This is an article that every high school or middle school teacher
should
read!

**Keywords:** Algebra, Arithmetic, Technology

**Ref: **Marit3

**Author(s): **Wade, William

** Date: **2006

**Title: ***"Sound off! A Dialogue Between Calculator and
Algebra" *

**Journal or Publisher: **Mathematics Teacher

**Volume, Issue, Pages: **Vol. 99, No 6, Feb 2006, 391-393

**Reviewer: **Marit

**Date of Review: **Feb. 17, 2006

The format of this article is more of a creative essay. William Wade wrote it as a dialog between a calculator and algebra, the two characters of the conversation. The dialog was great! The two discussed back and forth how to solve problems. The calculator was a bit cocky, and always thought that he could figure out the answer and work with big numbers and graphs much easier than algebra could, but somehow algebra always outsmarted calculator. In the end calculator suggests a problem that algebra can solve, but instead just works down to one simple calculation and then asks calculator to help. The bottom line is a bit obvious, that together they can work well, but it's a great message and one that I think we all need to be reminded of once in a while. I think any teacher could use this as an attention getter if his/her class is getting lazy and using the calculator too often and not thinking about problems anymore. You could also distribute the three parts to students in your class for a "math play", one to someone as calculator, someone as algebra and someone as the narrator. Or a teacher might use this as a fun little "story time" reading on the first day of school.

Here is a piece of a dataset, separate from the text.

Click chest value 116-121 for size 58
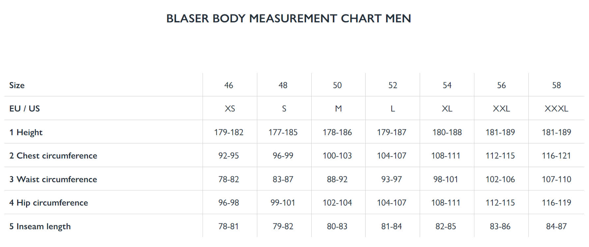The image size is (589, 247). [x=556, y=156]
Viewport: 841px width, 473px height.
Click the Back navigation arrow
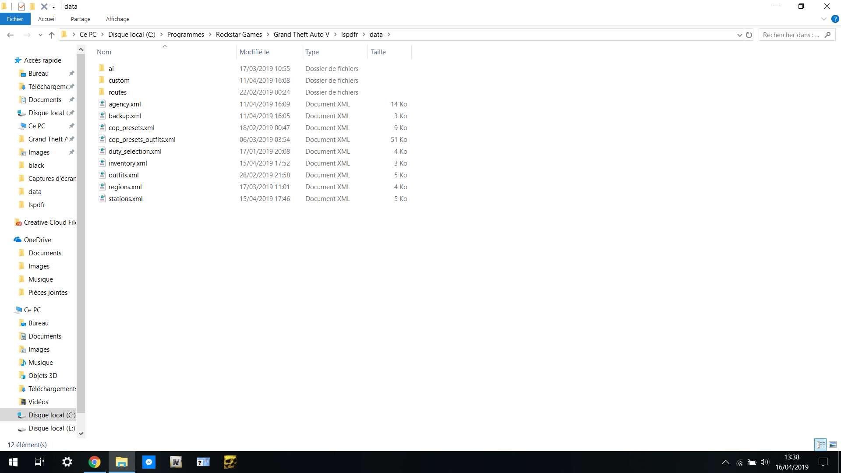11,35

**Keywords:** Manipulatives, Problem Solving, Teaching
Strategies

**Ref: **Marit4

**Author(s): **Freer Weiss, Dana

** Date: **2005

**Title: ***"Keeping it Real: The Rationale for using
Manipulatives in the Middle Grades" *

**Journal or Publisher: **Mathematics Teaching in the Middle School

**Volume, Issue, Pages: **Vol. 11, 5, pg. 238-42

**Reviewer: **Marit

**Date of Review: **February 26, 2006

Dana Freer Weiss began the article by discussing the different learning theories that have developed over the years. Essentially, she explained, right now psychologists and educational researchers alike agree that constructivism is the best way for students to learn. The author then described why manipulatives fit into that learning theory. As in constructivism, manipulatives, or learning tools, allow students to have a concrete experience, which is what they need to understand the material, the best. They are also another way for students to symbolize abstract ideas. Currently, it is rare to see manipulatives used in middle and high school classrooms. As Dana Freer Weiss writes, many teachers believe that students are just to old to be "playing". Still other teachers are unsure how to incorporate them into upper level math. But Freer Weiss is an advocate, and she gave many more reasons as to why teachers should use concrete examples for students of all ages. Read her article and find out why! If nothing else, she explains, manipulatives help appeal to students as diverse learners, and they may be a way for some students to discover math. The last bit of her article is particularly poignant for teachers who plan to start using learning tools, here she warns teachers of the possible fallbacks and of certain things they should be aware of. The article was a well-rounded experience. Dana Freer Weiss followed up on her own advice, by writing the article in a way that gave teachers concrete examples of how and why to use manipulatives.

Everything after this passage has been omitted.